*** Block opens ***

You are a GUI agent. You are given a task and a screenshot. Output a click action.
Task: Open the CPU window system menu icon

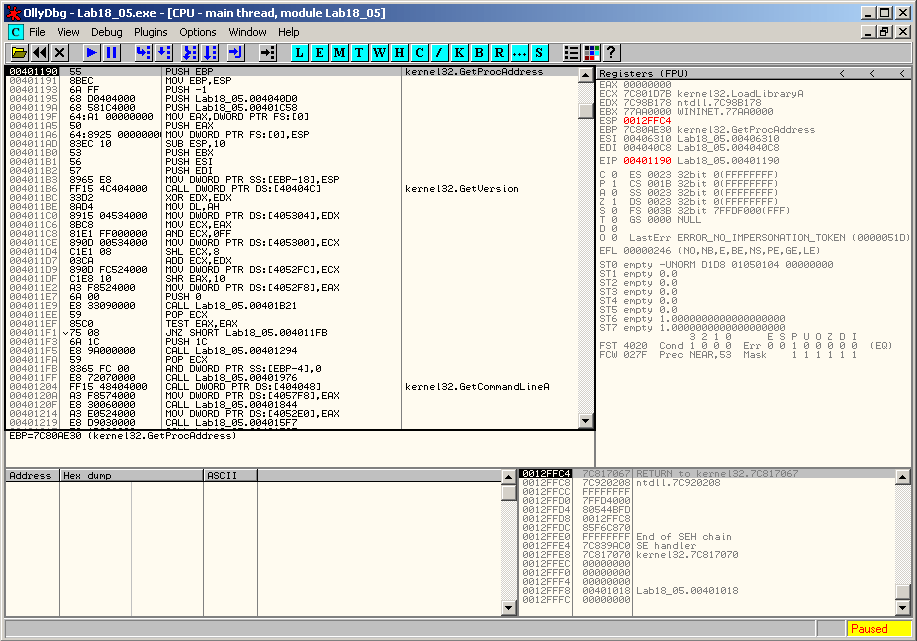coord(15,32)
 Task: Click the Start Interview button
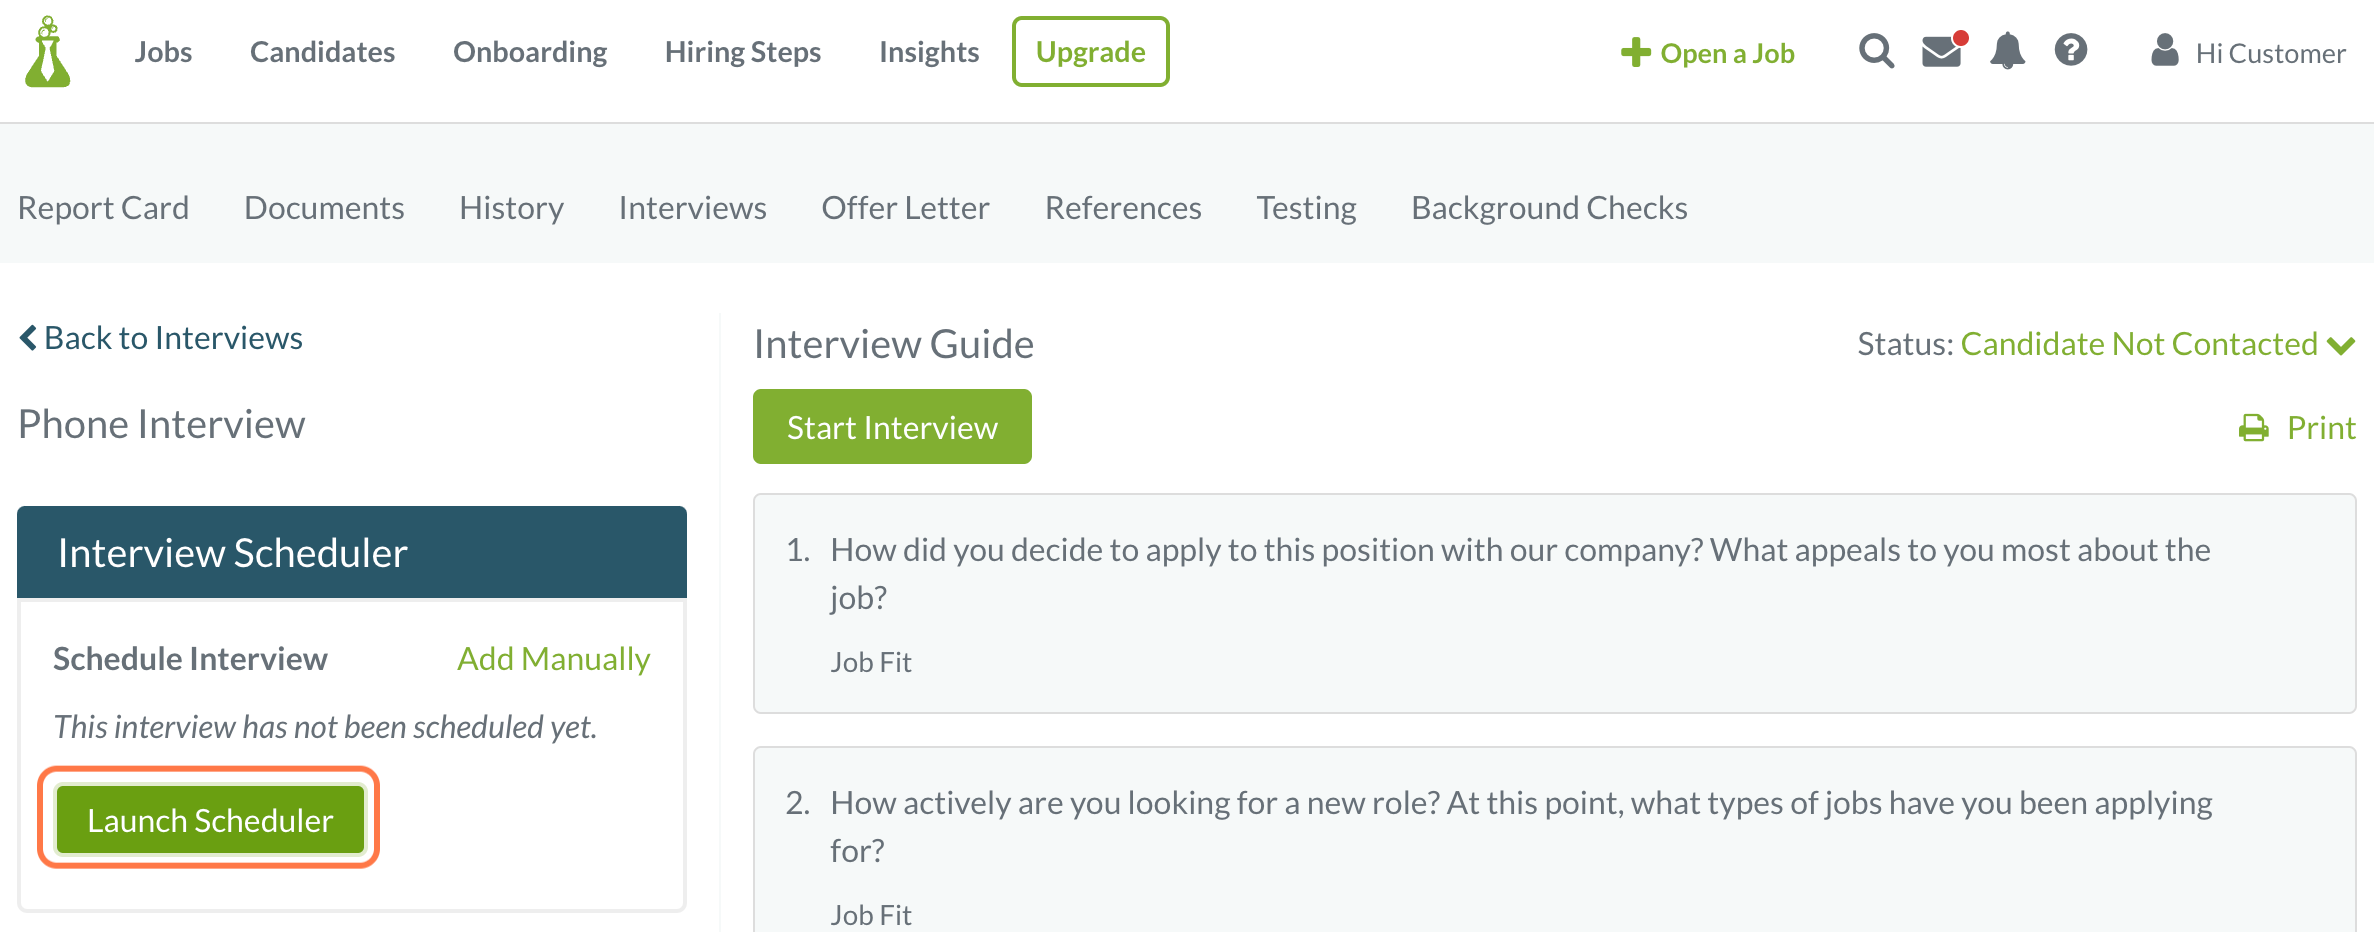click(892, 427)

*** Block closes ***

_Problem to solve_. Give again, exactly as written, the lines from the one with "Task: Open the CPU window system menu icon" through the last line of the entries above, but skip the pictures.

_Response_.
Task: Open the CPU window system menu icon

coord(15,32)
 Task: Click the Start Interview button
click(892, 427)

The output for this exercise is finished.